Seriously. It never ends. It's like I'm some sort of crazy person. I can't even imagine what people feel like when I text them, it must feel like some sort of messed up Russian Roulette. "Is this a normal text or is Chelsea asking how hard you can throw a toddler without killing it?" (I've never actually asked that because I'm not a damned monster, people) is what they all must wonder. Well, for you (the people I don't text) you need not wonder anymore. For the most part if a person gets a text from me, or starts a text conversation with me, the whole thing typically quickly disintegrates into madness and depravity.
A conversation that Liz started with me
Liz: "Discussing the merits of frog fellatio... Since frogs don't have teeth, they don't bite, maybe the clamping felt good?"
Me: "Omg! LOL sick! It makes me think of old toothless ladies turning tricks behind a gas station or something! D-:"
Me (short time later): "Or maybe the bonobo just liked hurting and demoralizing the frog, enjoyed the feeling of power. Could primates exhibit sociopathic and abusive behavior like humans? Hmmm... an interesting thought."
****I then realized that humans are primates and felt stupid, but I didn't want to point out that I had made a horrible error so I just didn't say anything and hoped she didn't catch it... but she probably did. Damn you Liz! ...And also thank you for not pointing out I am an idiot. XOXO
Another conversation Liz started
Liz "Hey... Do you and Anthony have sex while you're preggers and showing?"
Me: "Yeah! :-D ....You creepasaurus;)"
Liz: "I was talking with a friend who is eight months and wanting it but it freaks her boy out... He says he can feel baby..."
Me: "That's bogus. What he is feeling is the cervix:) There is a membrane (many of them) between his man sausage and the baby. If he's on top then he could feel the baby move through her tummy but the solution to that is to have her on top or do it from behind. He's an idiot. His dongle is not touching the baby, the uterus or any of that crap. He is psyching himself out."
Me a short time later because I can't leave well enough alone: "If he still doesn't want to do it the fuck it, roofie his ass. Mama gets what mama wants and if mama wants hot monkey sex he should give it to her... with extra monkey. Wait. No.... now I'm thinking about bonobos. Fuck! I hate those bonobos!"
This is a conversation (starting when it began to get depraved) I had with Danielle earlier today. To set the scene, she asked me what I would study should I go back to school (ethology, which is a discipline of psychology that deals with animal behavior specifically) and was beign very wonderful and encouraging. Being who we are, we couldn't just leave it at that and soon the convo just took on a life of its own.
Danielle: "You are highly intelligent. You enjoy behavior. Might as well do what you love."
Me: "I have another love but my parents would never forgive me if hubby and I started making and selling sex tapes. Well... I don't wanna sell them. I just wanna do it all the time. But they don't pay people to stay home and get boned by their husbands all day so I'd have to pioneer the industry which sounds like entirely too much effort compared to an advanced degree in the psychology field."
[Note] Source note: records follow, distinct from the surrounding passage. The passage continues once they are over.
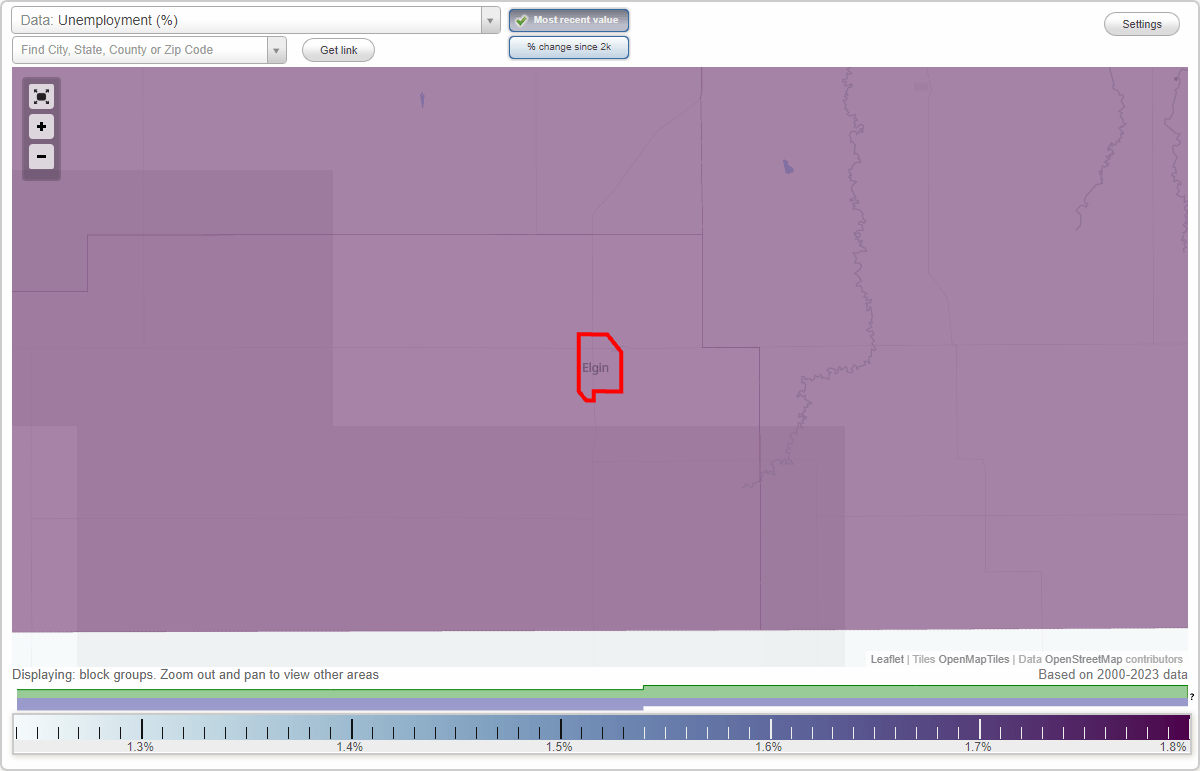This screenshot has height=771, width=1200.
Task: Zoom in using the plus icon
Action: [x=41, y=126]
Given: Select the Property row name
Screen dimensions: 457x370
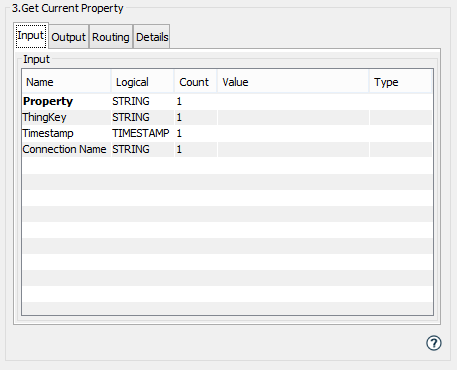Looking at the screenshot, I should pos(48,101).
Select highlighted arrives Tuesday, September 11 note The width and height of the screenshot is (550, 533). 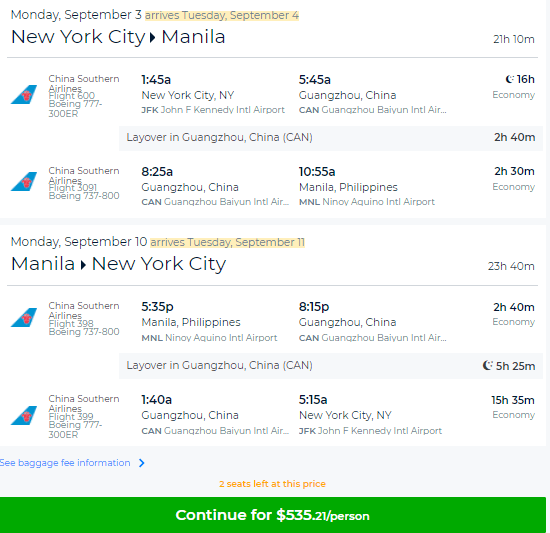[x=227, y=242]
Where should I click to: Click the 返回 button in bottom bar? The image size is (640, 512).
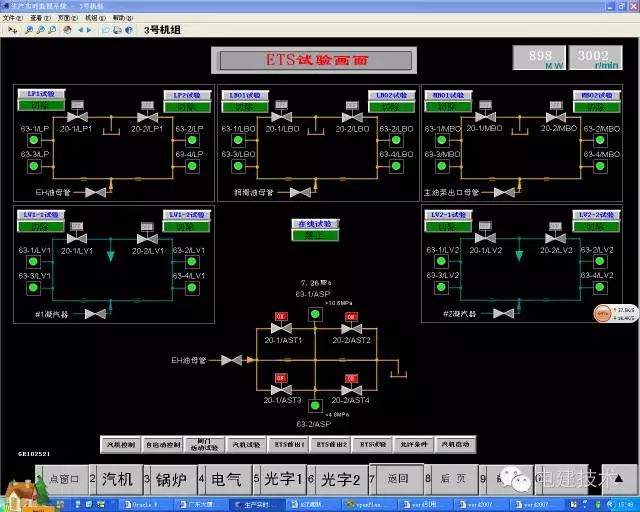pyautogui.click(x=396, y=479)
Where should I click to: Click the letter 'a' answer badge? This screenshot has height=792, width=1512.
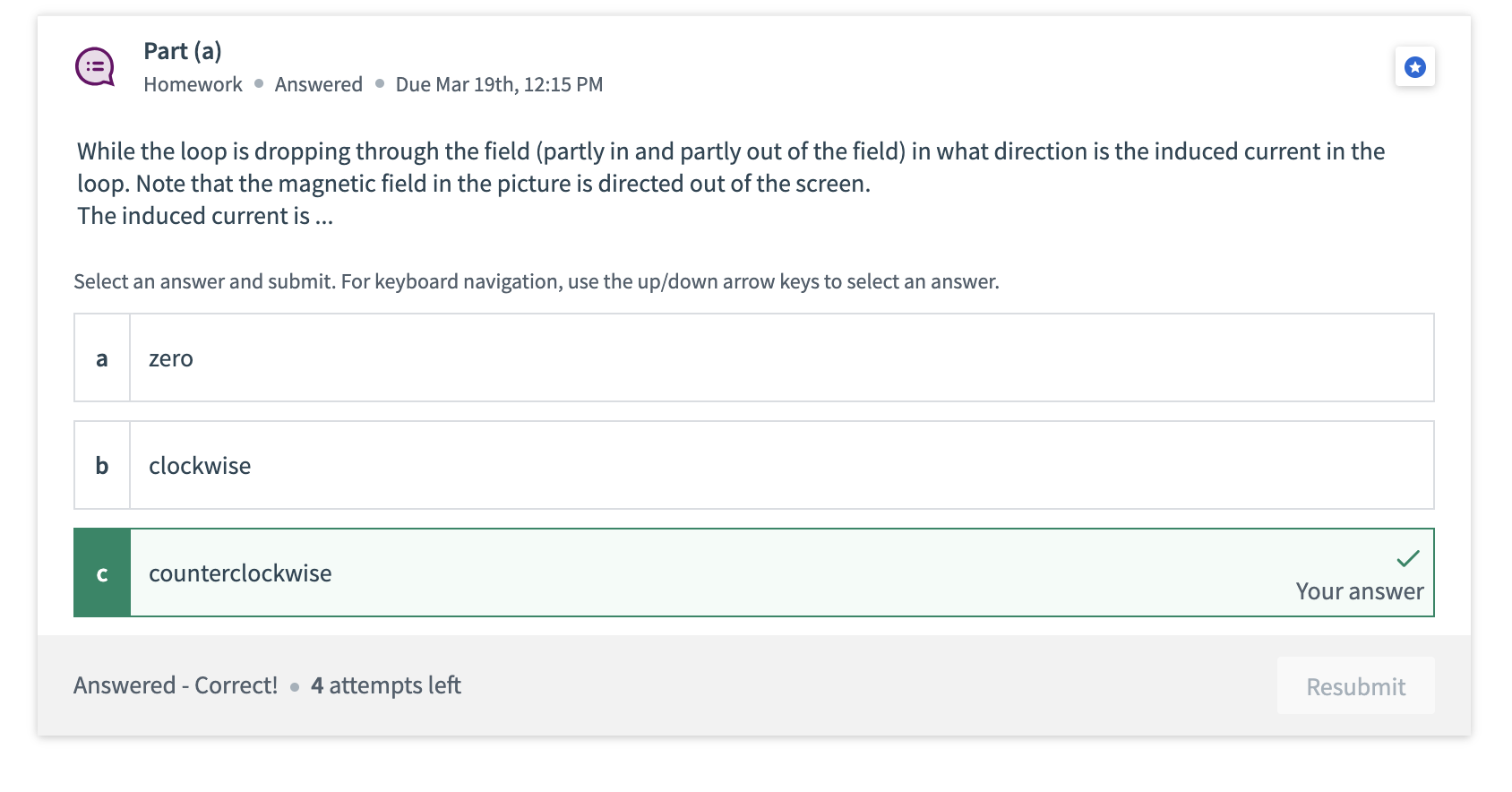click(x=101, y=357)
Danielle: "That is one profession that will always be in demand. Webcam and pay per minute and presto. Instant employment. Yes. Psychology will in the long run be more beneficial. Easier to discuss that on family holidays."
Me: "It's true. But I don't want other people to see us nekkid. I just wanna do it and get paid for it but without the other people viewing us thing. And being paid to be watched doin' it would feel too much like prostitution which makes me sad LOL so maybe I should just start charging hubby for sex? Wait no... that is straight up hookerism. Shit. Yeah. I'll go with the psych thing lol."
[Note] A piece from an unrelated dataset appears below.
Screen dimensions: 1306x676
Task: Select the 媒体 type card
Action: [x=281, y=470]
Danielle: "Can it be hookerism if you're married? Couldn't it just be earning a bit more for play money? I mean it does go back into the household."
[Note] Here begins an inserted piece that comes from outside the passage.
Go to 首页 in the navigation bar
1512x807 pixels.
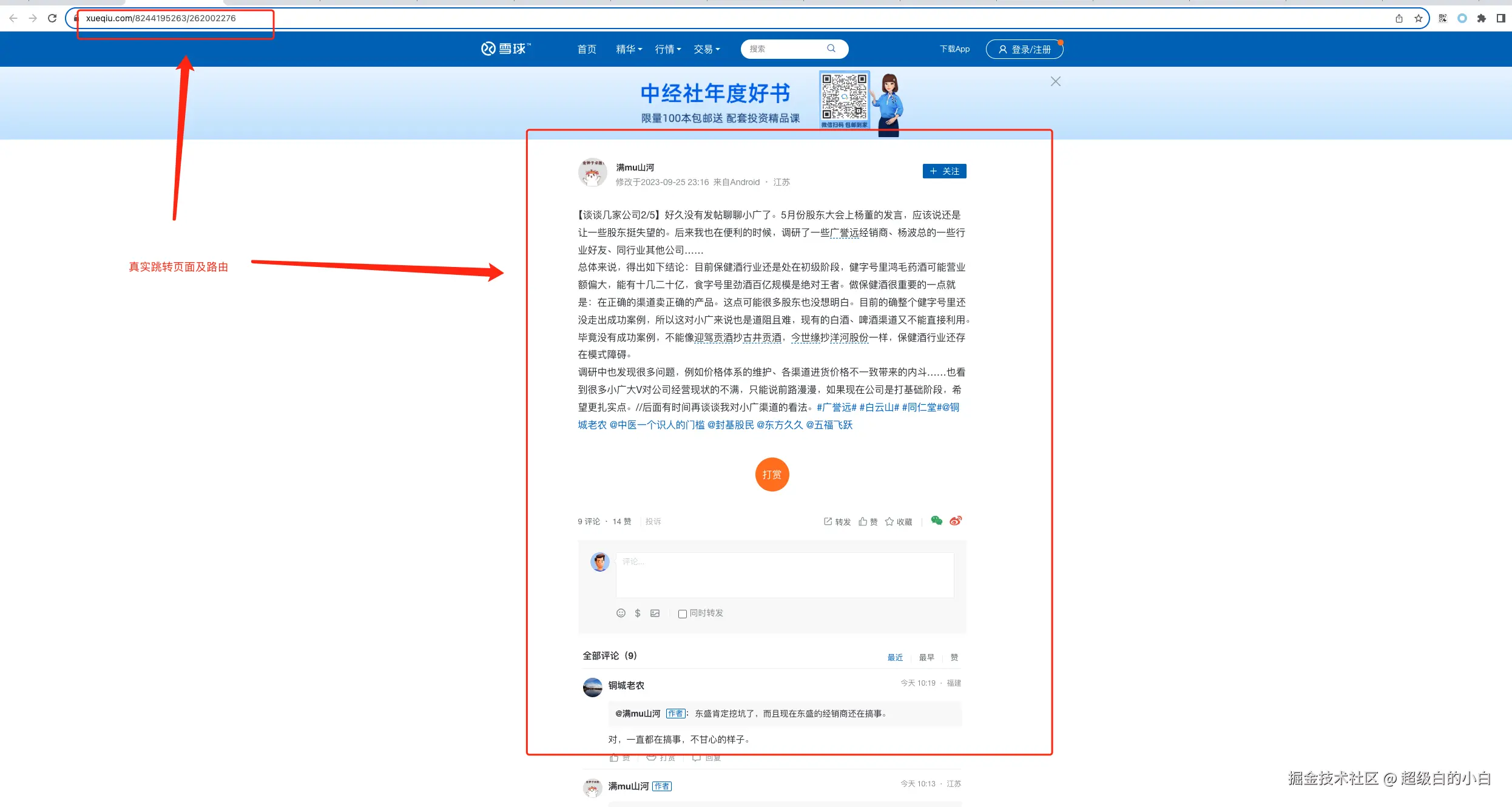(x=586, y=49)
Me: "I think we may be onto something here!"
Danielle: "It would be more barter than hooking right? lmao."
Me: "Technically yeah. Like trade a BJ for an hour of child care? Hey I could live with myself LOL excellent!"
Danielle: "Lmao. That is a good trade! Might come in handy when the new one is born though it might be for a shower or an hour nap instead lol."
Me: "I would give a BJ AND a hand job for a shower, even now."
This is pulled from a text conversation I had with my Da when he was taking orders for what people wanted for Friday Family Movie and Dinner Night (really he should know better by now than to text me, it always ends weird.)
DA: "I will see. Any fries, sweet tater or regular"
ME: "ANY FRIES ARE FROM GOD."
ME: "Nuh uh. YOU'RE crazy, I'm just enthusiastic about fries."
****My Da wisely opted not to respond. If he had it may very well have developed into a conversation about bonobos, and we all know that those end with videos of hapless frogs being face-raped. My Da doesn't know about bonobos and it's probably best that way because I don't want to be the one to tell him. How awkward would that be, yo? In any event...
****And all of this is just proof that I deserve to be paid to write an advice column. My qualifications for writing an advice column will be listed and explained in detail in another post.